The musical equivalent of this is that all of the harmonics are played with the same loudness - they are in perfect balance and none drowns out the others. Riemann had a gut instinct that all of the zeta function solutions fell on this critical line, but was unable to prove it. It has since shown to be true for the first 1.5 billion harmonics, but this does not imply that the infinity of them do. This, then, is the Riemann Hypothesis; that every solution of the zeta function has a "real" part equal to 1/2. Proof of this hypothesis would win you the $1 million Clay Prize, and the fact that all harmonics play with the same loudness ensures that there really is no pattern to the distribution of the primes.

Professor Louis de Branges de Bourcia, a Frenchman now at Purdue University in the USA, claims to have done just that. But "the mathematical community is sceptical whether the methods of Louis de Branges are capable of proving the Riemann Hypothesis", du Sautoy explained. He continued to describe how the international community has underestimated de Branges before, however. "He became famous some years ago for proving one of Hilbert's great open problems, which initially was received with similar scepticism."

You can find more information about the music of the primes in an article by du Sautoy in issue 28 of *Plus*.

### The Poincaré Conjecture

This third and final lecture on the Millennium Prize Problems was given by Keith Devlin, a consulting professor in the Stanford Mathematics Department, and former columnist for The Guardian newspaper. He presented the official Clay Mathematics Institute video on the problems, and has written the book *The Millennium Problems: The Seven Greatest
Unsolved Maths Puzzles of Our Time*.

Keith Devlin

Henri Poincaré formulated his now famous conjecture on topology exactly 100 years ago. Topology (deriving from the Greek for the study of position) is the mathematical discipline concerned with surfaces or manifolds in higher dimensions. One example of a 2-dimensional manifold is the 2-sphere, like the surface of a football. Here the surface itself is 2-dimensional, but it is curved in the third dimension into a spherical object. The topology of surfaces is also called "rubber sheet geometry" because it studies what things are preserved during deformations. For example, the London Underground map is a distorted representation of the true geographical arrangement of stations, as if a map had been drawn on a sheet of rubber before it was stretched about. Only topological properties, such as the order of stations on the Bakerloo line, and which lines you can change to at Oxford Circus, are preserved. The geometric properties, such as true distance between stations, or the angles between lines, are not important.

A topologist doesn't even notice

The topology of two-dimensional planes curved into a closed surface (like a football) is more complicated. The classification of 2-dimensional manifolds was well established before Poincaré. It had been shown that if you take the sphere as basic, any other closed smooth surface can be obtained from it by manipulation. For example, tearing a hole in the middle of the sphere and rejoining the edges creates a "genus-1 torus", which will be more familiar to you as a doughnut. If another hole is torn into this surface it creates a "genus-2 torus", and so on. Under the rules of rubber sheet geometry any amount of stretching, twisting and moulding can be performed on the surface without fundamentally altering it. So in actual fact, a doughnut and a coffee cup are the same surface - they both have only one hole. (To be rigorous, the hole is not actually in the torus: the torus is the surface and the hole is in the space around the surface. An ant walking around the surface of a doughnut would never be aware of any edge or hole.)
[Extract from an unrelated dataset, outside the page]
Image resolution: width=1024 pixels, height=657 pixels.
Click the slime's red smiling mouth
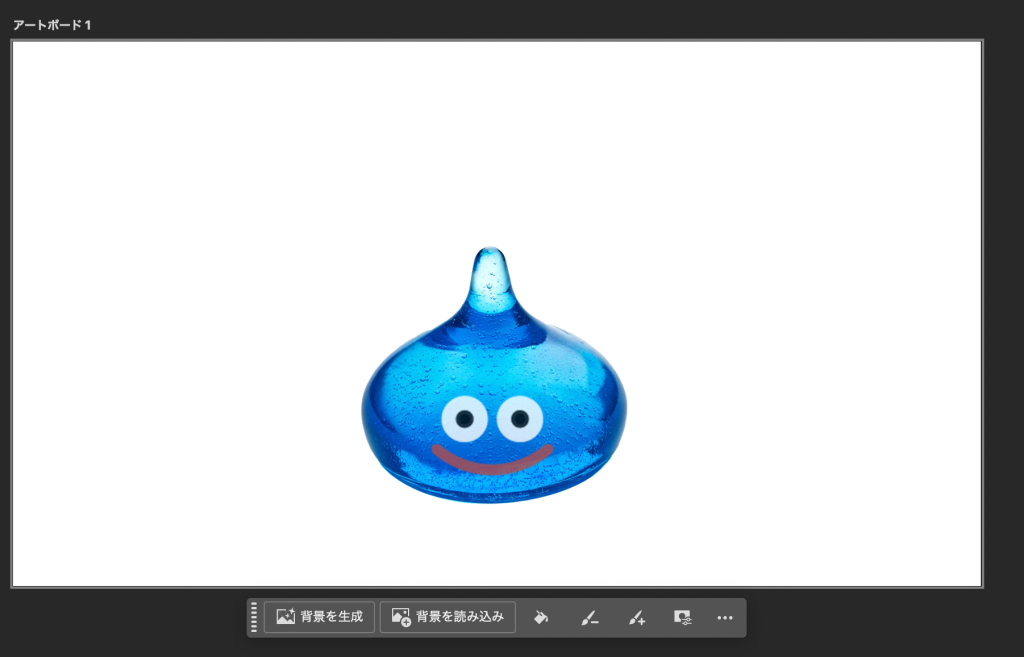(492, 463)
So, it had already been proved for 2 dimensions that any manifold can be created by distorting a sphere, or the series of genus-n tori which are themselves generated from the basis. But what about 3-dimensional manifolds? This case is particularly important because the volume of our universe is believed to be a 3-dimensional surface that is curved in a fourth dimension.

Poincaré had assumed that he could use a method similar to that for 2D manifolds. He took the 3-sphere as basic and tried to show that any other smooth, closed 3-manifold could be obtained by manipulation. But he soon realised that even characterising what a 3-sphere is is not trivial, and this is crucial as the basis for understanding other 3-manifolds. A closed loop can be shrunk down to a point on 2-sphere, but not on a torus, demonstrating that they are fundamentally distinct manifolds. This is like wrapping a rubber band round a tennis ball and slowly rolling it off. This cannot be done round a doughnut, however, because the rubber band would reach the stage where it is constricted round the ring of the doughnut and cannot shrink any further. The Poincaré conjecture is that such an argument would work to define a 3D sphere (i.e. as the only 3-manifold without any holes), but he was never able to prove it to be true. The generalised Poincaré conjecture has since been shown for all dimensions greater than 4, but the original conjecture has so far remained unproven. Until now, that is.
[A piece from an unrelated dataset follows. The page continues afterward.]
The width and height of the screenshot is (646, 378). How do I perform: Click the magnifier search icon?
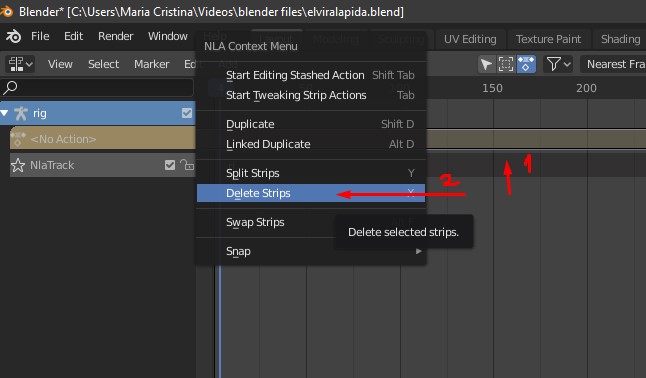tap(10, 87)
A Russian mathematician, Dr. Grigori Perelman, submitted an abstract to an online journal in November 2002. In it he outlined his work on *Ricci flows* and the generalisation of 3-manifolds. If it is found to be watertight, Perelman will have proved a deep theorem known as Thurston's geometrisation conjecture. Poincaré's conjecture is a special case of Thurston's, and so if Perelman has
in fact proved this Poincaré's will be immediately established as well. But Dr. Perelman has yet to submit a formal presentation of his proof, and appears to be unconcerned with the million dollar prize. In none of his papers or lectures has he even mentioned the Poincaré conjecture, and he refuses to talk to journalists about his work. The proof is likely to be nearly 100 pages long, and like
Wiles's proof of Fermat's Last Theorem may take years to be rigorously checked by the only 30 or so mathematicians in the world qualified to do so. "Many experts think that Grigori Perelman's proof of the Poincaré Conjecture is correct but it is likely to take many more months before the experts are sure whether it is right or wrong", says Devlin.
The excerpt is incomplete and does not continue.